##### PROVIDED INFORMATION

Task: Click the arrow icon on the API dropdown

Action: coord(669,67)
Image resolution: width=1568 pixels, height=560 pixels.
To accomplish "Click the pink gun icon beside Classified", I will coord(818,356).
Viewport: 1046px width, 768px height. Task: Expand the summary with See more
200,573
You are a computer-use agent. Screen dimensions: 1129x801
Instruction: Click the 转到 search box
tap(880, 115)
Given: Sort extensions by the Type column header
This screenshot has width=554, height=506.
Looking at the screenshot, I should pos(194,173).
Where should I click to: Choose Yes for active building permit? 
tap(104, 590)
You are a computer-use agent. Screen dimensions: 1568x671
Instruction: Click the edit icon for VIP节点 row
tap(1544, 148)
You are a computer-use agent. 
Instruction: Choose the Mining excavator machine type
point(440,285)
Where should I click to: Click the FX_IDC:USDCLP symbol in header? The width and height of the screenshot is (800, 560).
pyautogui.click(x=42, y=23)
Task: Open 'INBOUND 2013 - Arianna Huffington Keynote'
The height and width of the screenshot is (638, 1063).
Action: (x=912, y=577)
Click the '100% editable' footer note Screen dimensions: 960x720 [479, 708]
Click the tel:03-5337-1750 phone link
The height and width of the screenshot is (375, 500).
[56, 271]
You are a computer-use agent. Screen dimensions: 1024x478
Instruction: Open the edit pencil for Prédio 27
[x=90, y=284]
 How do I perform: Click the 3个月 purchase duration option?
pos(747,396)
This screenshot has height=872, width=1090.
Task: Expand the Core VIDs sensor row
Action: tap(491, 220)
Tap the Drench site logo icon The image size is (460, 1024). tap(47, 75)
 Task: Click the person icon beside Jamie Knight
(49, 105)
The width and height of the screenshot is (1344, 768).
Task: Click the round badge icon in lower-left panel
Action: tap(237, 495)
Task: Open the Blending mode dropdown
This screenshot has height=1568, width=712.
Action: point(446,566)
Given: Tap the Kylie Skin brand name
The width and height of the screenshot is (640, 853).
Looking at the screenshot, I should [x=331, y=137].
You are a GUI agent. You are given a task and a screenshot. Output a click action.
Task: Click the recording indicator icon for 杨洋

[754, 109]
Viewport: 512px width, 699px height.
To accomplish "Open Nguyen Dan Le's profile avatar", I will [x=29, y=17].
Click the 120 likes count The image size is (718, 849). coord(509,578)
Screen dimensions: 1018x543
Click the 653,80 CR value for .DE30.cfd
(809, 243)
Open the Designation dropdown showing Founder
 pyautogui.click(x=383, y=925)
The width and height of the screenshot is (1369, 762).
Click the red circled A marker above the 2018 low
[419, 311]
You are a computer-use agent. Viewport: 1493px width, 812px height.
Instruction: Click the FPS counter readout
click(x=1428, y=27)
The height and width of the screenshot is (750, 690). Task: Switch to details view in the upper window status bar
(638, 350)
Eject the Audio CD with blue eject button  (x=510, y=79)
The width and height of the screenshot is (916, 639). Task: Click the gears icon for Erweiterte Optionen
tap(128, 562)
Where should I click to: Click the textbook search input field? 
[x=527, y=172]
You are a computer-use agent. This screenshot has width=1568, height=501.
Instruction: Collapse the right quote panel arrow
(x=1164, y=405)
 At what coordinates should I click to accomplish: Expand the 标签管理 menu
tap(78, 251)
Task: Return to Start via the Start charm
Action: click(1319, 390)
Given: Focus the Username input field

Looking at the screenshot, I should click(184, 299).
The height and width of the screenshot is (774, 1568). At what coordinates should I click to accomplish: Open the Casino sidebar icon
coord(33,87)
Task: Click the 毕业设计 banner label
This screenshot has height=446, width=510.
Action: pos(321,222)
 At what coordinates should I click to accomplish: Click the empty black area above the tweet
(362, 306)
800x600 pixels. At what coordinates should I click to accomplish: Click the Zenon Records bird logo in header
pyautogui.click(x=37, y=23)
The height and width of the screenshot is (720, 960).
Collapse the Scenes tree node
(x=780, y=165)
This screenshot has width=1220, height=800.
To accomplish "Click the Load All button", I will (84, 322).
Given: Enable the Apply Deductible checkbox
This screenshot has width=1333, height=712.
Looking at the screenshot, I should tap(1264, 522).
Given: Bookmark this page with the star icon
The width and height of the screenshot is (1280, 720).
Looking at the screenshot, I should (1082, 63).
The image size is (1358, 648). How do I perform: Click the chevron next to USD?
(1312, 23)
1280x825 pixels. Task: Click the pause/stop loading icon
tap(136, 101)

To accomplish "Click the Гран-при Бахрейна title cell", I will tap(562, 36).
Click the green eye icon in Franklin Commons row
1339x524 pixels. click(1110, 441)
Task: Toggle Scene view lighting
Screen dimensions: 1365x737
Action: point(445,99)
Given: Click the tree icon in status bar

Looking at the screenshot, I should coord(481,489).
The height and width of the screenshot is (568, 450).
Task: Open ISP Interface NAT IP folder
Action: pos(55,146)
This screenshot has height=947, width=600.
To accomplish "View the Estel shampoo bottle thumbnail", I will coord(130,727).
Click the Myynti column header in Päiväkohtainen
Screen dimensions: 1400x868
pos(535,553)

##########

INSTRUCTIONS FOR THE TASK: Only an exact copy of the entries above will do.

YOUR SOLUTION:
Task: Click the arrow icon on the API dropdown

Action: coord(669,67)
Image resolution: width=1568 pixels, height=560 pixels.
To accomplish "Click the pink gun icon beside Classified", I will coord(818,356).
Viewport: 1046px width, 768px height. Task: Expand the summary with See more
200,573
You are a computer-use agent. Screen dimensions: 1129x801
Instruction: Click the 转到 search box
tap(880, 115)
Given: Sort extensions by the Type column header
This screenshot has width=554, height=506.
Looking at the screenshot, I should pos(194,173).
Where should I click to: Choose Yes for active building permit? 
tap(104, 590)
You are a computer-use agent. Screen dimensions: 1568x671
Instruction: Click the edit icon for VIP节点 row
tap(1544, 148)
You are a computer-use agent. 
Instruction: Choose the Mining excavator machine type
point(440,285)
Where should I click to: Click the FX_IDC:USDCLP symbol in header? The width and height of the screenshot is (800, 560).
pyautogui.click(x=42, y=23)
Task: Open 'INBOUND 2013 - Arianna Huffington Keynote'
The height and width of the screenshot is (638, 1063).
Action: (x=912, y=577)
Click the '100% editable' footer note Screen dimensions: 960x720 [479, 708]
Click the tel:03-5337-1750 phone link
The height and width of the screenshot is (375, 500).
[56, 271]
You are a computer-use agent. Screen dimensions: 1024x478
Instruction: Open the edit pencil for Prédio 27
[x=90, y=284]
 How do I perform: Click the 3个月 purchase duration option?
pos(747,396)
This screenshot has height=872, width=1090.
Task: Expand the Core VIDs sensor row
Action: tap(491, 220)
Tap the Drench site logo icon The image size is (460, 1024). tap(47, 75)
 Task: Click the person icon beside Jamie Knight
(49, 105)
The width and height of the screenshot is (1344, 768).
Task: Click the round badge icon in lower-left panel
Action: tap(237, 495)
Task: Open the Blending mode dropdown
This screenshot has height=1568, width=712.
Action: point(446,566)
Given: Tap the Kylie Skin brand name
The width and height of the screenshot is (640, 853).
Looking at the screenshot, I should [x=331, y=137].
You are a GUI agent. You are given a task and a screenshot. Output a click action.
Task: Click the recording indicator icon for 杨洋

[754, 109]
Viewport: 512px width, 699px height.
To accomplish "Open Nguyen Dan Le's profile avatar", I will [x=29, y=17].
Click the 120 likes count The image size is (718, 849). coord(509,578)
Screen dimensions: 1018x543
Click the 653,80 CR value for .DE30.cfd
(809, 243)
Open the Designation dropdown showing Founder
 pyautogui.click(x=383, y=925)
The width and height of the screenshot is (1369, 762).
Click the red circled A marker above the 2018 low
[419, 311]
You are a computer-use agent. Viewport: 1493px width, 812px height.
Instruction: Click the FPS counter readout
click(x=1428, y=27)
The height and width of the screenshot is (750, 690). Task: Switch to details view in the upper window status bar
(638, 350)
Eject the Audio CD with blue eject button  (x=510, y=79)
The width and height of the screenshot is (916, 639). Task: Click the gears icon for Erweiterte Optionen
tap(128, 562)
Where should I click to: Click the textbook search input field? 
[x=527, y=172]
You are a computer-use agent. This screenshot has width=1568, height=501.
Instruction: Collapse the right quote panel arrow
(x=1164, y=405)
 At what coordinates should I click to accomplish: Expand the 标签管理 menu
tap(78, 251)
Task: Return to Start via the Start charm
Action: click(1319, 390)
Given: Focus the Username input field

Looking at the screenshot, I should click(184, 299).
The height and width of the screenshot is (774, 1568). At what coordinates should I click to accomplish: Open the Casino sidebar icon
coord(33,87)
Task: Click the 毕业设计 banner label
This screenshot has height=446, width=510.
Action: pos(321,222)
 At what coordinates should I click to accomplish: Click the empty black area above the tweet
(362, 306)
800x600 pixels. At what coordinates should I click to accomplish: Click the Zenon Records bird logo in header
pyautogui.click(x=37, y=23)
The height and width of the screenshot is (720, 960).
Collapse the Scenes tree node
(x=780, y=165)
This screenshot has width=1220, height=800.
To accomplish "Click the Load All button", I will (84, 322).
Given: Enable the Apply Deductible checkbox
This screenshot has width=1333, height=712.
Looking at the screenshot, I should tap(1264, 522).
Given: Bookmark this page with the star icon
The width and height of the screenshot is (1280, 720).
Looking at the screenshot, I should (1082, 63).
The image size is (1358, 648). How do I perform: Click the chevron next to USD?
(1312, 23)
1280x825 pixels. Task: Click the pause/stop loading icon
tap(136, 101)

To accomplish "Click the Гран-при Бахрейна title cell", I will tap(562, 36).
Click the green eye icon in Franklin Commons row
1339x524 pixels. click(1110, 441)
Task: Toggle Scene view lighting
Screen dimensions: 1365x737
Action: point(445,99)
Given: Click the tree icon in status bar

Looking at the screenshot, I should coord(481,489).
The height and width of the screenshot is (568, 450).
Task: Open ISP Interface NAT IP folder
Action: pos(55,146)
This screenshot has height=947, width=600.
To accomplish "View the Estel shampoo bottle thumbnail", I will coord(130,727).
Click the Myynti column header in Päiväkohtainen
Screen dimensions: 1400x868
pos(535,553)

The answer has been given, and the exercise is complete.